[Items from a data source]
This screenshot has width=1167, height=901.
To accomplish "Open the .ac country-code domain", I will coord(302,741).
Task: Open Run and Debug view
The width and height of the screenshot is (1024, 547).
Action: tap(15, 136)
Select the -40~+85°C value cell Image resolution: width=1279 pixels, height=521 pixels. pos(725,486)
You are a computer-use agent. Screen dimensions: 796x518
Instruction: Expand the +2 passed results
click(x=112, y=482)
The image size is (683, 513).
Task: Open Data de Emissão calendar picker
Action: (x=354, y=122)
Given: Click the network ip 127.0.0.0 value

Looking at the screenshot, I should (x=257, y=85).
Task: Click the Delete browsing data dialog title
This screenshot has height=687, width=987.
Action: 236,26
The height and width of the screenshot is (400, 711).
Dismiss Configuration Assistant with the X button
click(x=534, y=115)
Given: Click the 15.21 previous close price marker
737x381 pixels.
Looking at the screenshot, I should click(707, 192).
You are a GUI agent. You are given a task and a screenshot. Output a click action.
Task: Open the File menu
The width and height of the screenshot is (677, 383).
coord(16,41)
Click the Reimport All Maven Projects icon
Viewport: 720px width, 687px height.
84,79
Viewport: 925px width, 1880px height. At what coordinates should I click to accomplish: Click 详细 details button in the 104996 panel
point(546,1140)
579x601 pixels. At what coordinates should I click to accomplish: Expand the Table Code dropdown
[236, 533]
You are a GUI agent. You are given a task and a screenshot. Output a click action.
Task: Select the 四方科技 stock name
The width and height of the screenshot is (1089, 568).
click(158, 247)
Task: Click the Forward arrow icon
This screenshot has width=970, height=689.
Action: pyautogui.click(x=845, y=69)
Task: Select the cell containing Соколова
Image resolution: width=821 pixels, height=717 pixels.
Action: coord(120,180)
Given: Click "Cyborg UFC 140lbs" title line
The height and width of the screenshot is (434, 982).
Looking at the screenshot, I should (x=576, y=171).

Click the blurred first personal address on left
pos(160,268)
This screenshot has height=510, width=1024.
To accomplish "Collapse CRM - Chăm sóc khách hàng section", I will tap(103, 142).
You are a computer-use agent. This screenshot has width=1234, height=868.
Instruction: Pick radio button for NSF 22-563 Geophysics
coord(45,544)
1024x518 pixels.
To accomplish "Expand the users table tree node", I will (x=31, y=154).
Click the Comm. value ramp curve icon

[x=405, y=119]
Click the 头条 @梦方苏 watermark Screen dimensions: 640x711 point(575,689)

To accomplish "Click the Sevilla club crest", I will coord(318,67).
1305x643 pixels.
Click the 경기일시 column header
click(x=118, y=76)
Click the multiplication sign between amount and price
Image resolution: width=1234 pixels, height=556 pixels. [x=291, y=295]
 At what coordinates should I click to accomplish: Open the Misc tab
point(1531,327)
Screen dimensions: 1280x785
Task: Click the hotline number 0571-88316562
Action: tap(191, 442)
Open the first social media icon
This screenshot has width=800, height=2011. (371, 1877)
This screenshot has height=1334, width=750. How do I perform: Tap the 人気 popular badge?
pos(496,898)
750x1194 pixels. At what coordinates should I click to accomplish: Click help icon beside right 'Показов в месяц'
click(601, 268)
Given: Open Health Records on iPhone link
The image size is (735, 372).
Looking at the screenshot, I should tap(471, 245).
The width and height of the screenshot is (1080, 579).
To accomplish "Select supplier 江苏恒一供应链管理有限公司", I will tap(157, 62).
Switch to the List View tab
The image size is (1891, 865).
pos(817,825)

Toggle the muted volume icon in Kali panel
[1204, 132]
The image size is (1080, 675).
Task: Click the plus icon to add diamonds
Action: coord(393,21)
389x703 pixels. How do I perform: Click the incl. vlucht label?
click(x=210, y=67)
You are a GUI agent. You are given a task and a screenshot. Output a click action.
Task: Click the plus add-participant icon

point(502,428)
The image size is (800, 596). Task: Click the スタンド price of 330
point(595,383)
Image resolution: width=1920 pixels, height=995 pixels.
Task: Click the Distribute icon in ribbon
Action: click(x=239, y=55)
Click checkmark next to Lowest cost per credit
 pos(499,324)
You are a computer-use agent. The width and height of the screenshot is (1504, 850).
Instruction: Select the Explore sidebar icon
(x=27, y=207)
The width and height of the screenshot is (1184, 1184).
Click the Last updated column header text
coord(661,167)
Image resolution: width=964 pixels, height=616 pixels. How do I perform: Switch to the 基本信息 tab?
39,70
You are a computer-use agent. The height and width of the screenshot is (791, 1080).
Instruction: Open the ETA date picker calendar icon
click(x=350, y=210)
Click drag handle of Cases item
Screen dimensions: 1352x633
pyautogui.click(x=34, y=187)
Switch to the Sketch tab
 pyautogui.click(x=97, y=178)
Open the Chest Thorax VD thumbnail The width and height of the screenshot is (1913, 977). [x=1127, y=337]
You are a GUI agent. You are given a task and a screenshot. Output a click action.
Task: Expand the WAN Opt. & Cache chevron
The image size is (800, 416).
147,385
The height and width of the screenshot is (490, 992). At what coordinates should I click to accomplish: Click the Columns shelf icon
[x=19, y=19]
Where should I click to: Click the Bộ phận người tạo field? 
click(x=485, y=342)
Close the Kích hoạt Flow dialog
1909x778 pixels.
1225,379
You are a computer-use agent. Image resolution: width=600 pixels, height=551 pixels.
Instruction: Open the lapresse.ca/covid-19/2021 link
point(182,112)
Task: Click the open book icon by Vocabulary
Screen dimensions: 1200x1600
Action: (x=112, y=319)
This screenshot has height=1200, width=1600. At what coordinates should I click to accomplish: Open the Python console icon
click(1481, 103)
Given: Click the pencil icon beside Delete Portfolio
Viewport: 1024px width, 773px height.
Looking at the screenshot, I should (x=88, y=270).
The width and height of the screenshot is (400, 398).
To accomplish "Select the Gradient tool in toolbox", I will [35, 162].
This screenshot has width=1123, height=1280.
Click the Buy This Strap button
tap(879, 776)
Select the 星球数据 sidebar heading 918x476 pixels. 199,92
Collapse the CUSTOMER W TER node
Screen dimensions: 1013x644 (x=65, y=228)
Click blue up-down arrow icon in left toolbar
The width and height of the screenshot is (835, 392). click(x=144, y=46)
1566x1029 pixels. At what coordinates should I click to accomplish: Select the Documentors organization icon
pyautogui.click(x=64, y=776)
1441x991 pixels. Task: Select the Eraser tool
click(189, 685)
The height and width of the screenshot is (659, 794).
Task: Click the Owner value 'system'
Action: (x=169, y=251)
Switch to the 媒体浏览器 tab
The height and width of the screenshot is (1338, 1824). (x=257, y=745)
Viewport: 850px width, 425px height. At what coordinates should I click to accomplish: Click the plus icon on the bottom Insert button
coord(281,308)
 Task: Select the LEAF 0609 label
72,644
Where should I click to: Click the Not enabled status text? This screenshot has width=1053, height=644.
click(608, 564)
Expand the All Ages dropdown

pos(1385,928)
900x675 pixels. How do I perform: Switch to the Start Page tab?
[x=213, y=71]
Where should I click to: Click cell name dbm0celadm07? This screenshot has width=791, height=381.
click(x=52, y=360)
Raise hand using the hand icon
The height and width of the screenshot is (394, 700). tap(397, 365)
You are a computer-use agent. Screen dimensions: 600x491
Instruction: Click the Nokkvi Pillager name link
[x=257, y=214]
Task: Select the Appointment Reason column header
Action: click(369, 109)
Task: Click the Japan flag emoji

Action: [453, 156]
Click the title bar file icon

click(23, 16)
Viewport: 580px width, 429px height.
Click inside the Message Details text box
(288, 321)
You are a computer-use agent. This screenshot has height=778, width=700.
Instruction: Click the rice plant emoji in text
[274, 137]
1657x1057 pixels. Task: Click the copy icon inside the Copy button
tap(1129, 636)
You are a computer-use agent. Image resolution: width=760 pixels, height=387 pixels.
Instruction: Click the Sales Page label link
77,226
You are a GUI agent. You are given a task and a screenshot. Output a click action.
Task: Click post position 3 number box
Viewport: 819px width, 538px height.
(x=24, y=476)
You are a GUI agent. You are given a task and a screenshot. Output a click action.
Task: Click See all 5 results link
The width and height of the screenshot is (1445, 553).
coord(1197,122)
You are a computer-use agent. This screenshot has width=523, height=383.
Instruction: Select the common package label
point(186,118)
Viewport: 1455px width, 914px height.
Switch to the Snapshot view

What you have to do:
For the records above, state how many lines include "computer", giving no more than the number.

Task solution:
9